2018年3月12日(月)11:30~17時 法政大学スカイホールほか
■ワークショップ 型付だけで舞えますか?
講師 高橋憲正
■シンポジウム 以心伝心・以身伝身「ワザを伝えるワザとは何か?」
玄人の稽古・素人の稽古 大島輝久 聞き手 山中玲子
他 型付および技芸伝承・ワザ伝達にまつわる研究発表
時間がないので簡単な感想だけ。
このワークショップでお稽古(舞の型)体験初体験。
まずは、カマエのご指導から。
うーん、同じようにやっているつもりでも、講師の高橋さんとは、何かがぜんぜん違う!
それに、高橋さん、さすがにご指導が上手い。
分かりやすくて楽しいし、そして、なぜかだんだん関西弁になってくる。
金沢弁=関西弁? と思っていたら、師匠であるお父様から関西弁でお稽古を受けたため、それがそのままご自分にも移ったのだそう。
(幼少期からご指導を受けた体験が、ことばのなまりも含めて、身体に沁みついているんですね。

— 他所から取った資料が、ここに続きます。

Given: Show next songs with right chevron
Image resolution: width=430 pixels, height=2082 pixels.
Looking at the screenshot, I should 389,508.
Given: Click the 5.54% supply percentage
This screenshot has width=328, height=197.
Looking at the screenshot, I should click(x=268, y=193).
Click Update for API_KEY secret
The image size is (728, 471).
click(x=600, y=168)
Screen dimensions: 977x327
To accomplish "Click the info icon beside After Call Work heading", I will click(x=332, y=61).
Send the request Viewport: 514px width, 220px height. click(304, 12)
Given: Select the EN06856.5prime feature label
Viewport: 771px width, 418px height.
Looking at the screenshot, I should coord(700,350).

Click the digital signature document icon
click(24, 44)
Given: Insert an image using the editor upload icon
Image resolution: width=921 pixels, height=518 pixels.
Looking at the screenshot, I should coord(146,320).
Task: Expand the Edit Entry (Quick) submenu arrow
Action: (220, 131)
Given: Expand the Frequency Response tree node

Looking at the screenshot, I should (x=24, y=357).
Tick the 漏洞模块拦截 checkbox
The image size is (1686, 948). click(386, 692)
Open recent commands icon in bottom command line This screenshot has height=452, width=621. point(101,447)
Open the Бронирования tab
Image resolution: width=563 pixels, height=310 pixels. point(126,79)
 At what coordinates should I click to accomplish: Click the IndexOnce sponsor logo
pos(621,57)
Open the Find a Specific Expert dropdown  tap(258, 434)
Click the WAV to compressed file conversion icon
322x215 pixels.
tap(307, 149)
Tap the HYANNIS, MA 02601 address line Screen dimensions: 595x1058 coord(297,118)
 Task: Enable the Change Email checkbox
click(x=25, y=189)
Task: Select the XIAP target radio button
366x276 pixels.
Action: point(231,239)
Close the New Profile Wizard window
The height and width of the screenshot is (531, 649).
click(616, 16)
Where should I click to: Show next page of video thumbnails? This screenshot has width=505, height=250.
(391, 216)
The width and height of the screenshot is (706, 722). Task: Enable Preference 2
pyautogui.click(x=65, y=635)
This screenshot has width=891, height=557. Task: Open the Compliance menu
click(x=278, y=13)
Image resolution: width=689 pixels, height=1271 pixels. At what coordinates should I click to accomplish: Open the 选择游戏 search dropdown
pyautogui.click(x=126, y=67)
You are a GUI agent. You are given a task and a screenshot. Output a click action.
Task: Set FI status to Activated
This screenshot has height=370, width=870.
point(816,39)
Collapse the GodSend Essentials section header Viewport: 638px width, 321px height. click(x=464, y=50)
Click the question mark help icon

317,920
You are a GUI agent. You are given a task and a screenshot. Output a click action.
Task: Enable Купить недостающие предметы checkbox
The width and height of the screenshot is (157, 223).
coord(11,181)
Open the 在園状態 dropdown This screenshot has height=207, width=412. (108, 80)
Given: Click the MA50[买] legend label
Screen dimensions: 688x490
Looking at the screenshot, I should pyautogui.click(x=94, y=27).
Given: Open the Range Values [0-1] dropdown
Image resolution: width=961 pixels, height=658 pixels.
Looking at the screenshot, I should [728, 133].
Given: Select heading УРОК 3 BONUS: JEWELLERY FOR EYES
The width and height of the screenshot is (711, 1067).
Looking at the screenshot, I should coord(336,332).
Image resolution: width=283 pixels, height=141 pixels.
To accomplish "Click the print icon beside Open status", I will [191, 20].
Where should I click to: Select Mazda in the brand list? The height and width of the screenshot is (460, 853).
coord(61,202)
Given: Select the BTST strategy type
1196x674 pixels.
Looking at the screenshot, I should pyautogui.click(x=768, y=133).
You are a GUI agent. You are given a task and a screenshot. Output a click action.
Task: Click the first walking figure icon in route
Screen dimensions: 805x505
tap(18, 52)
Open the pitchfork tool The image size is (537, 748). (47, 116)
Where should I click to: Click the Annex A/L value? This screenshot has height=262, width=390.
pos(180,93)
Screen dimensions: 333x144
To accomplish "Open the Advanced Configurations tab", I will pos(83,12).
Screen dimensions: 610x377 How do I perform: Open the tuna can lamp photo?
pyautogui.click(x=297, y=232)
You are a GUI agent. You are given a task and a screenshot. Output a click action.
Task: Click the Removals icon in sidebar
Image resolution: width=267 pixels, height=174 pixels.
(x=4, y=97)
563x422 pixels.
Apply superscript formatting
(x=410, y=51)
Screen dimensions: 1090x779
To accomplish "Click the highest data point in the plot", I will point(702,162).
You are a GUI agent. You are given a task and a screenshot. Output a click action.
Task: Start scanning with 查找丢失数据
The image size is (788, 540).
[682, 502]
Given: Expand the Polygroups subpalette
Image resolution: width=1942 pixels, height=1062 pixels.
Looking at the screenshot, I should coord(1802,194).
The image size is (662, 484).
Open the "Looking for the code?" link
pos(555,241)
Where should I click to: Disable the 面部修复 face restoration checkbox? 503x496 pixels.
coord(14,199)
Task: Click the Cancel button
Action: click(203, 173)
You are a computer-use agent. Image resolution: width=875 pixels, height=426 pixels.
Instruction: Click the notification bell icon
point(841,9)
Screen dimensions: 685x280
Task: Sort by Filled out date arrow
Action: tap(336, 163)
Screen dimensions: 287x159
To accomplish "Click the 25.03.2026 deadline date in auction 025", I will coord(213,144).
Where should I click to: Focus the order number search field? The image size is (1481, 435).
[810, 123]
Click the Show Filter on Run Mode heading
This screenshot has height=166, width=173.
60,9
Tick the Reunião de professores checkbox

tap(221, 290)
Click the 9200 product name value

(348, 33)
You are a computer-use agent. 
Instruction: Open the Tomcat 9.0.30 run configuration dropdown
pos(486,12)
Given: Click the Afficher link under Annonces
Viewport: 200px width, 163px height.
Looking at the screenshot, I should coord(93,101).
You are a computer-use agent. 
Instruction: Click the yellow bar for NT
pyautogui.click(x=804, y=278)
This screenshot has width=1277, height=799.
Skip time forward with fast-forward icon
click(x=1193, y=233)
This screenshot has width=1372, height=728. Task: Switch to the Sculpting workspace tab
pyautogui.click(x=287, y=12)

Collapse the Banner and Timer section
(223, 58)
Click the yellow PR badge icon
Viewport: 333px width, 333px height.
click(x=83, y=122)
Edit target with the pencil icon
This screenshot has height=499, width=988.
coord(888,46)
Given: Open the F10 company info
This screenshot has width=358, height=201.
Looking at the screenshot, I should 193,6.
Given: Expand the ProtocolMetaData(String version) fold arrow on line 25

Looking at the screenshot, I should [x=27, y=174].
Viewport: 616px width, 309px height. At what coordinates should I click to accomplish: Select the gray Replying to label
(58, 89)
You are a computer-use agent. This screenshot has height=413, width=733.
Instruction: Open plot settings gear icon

)
高橋さんと関西弁って意外な取り合わせだったので、それだけでも面白い。
そして宝生流では、「サシコミ・ヒラキ」のことを「シカケ・ヒラキ」というのも初めて知りました。同じ「シカケ」という型も流儀によって違っていて、たしか宝生・喜多・金剛では「(観世流の)サシコミ」のことを指し、金春流では別の型を指すとか(→ちょっとうろ覚え)。
あ、それから、「型付だけで舞えますか?」というワークショップのタイトルの答えは、「型付だけでは到底舞えません」でした。プロの指導、あるいは、せめて映像がないと無理(もしくは繰り返し舞台を見るとか)。
映像でも……映像は二次元だから、微妙な角度とか、立体的にとらえた全体の動きとかが把握できないし。
自分と相性がよく、「ああなりたい」と憧れる師匠に教わるのが、いちばんなんでしょうね。
シンポジウムでは、大学生に指導する大島輝久さんの動きをモーション・キャプチャのようにデジタル的に動作分析(バイオメカニクス分析)した林容市氏の研究発表が面白かった。
スティック・ピクチャーで真上から見ると、大島さんの重心と頭頂部のポイントがほぼ常に重なり、体の軸がブレていないことがわかったり、動作(活動)量を示した波形グラフでは初心者素人と比べて、大島さんの型には抑揚(メリハリ)が随所についていたことが判明したりと、いろいろ興味深い。
おそらくプロの中でも、この抑揚の波形に個人差があり、それが舞の個性となっているのかも。
いちばん心に残ったのは、「玄人と素人の稽古の違いは?」と尋ねられた時に、大島輝久さんがお答えになった言葉。
(基本的には「素人も玄人も同じです」と前置きしたうえで、)
「お素人」には、まずは稽古(能)の楽しさを教えることが主眼となるが、玄人はその逆。
玄人能楽師は、辛いところをどこまで平気で舞うかという、耐性を学ぶことが主眼となる。
玄人が舞台に出る8~9割は地謡や後見などの裏方の仕事。
裏方に徹し、個性を叩き潰し、自我を失くす。
一兵卒になり切れるかどうか、そこがプロが学ぶべき事だという趣旨のことをおっしゃっていた。
ワークショップで講師をされた高橋憲正さんも一般聴衆席から示唆に富んだお話をされ、ほかにも金春流の中村昌弘さんの御姿も。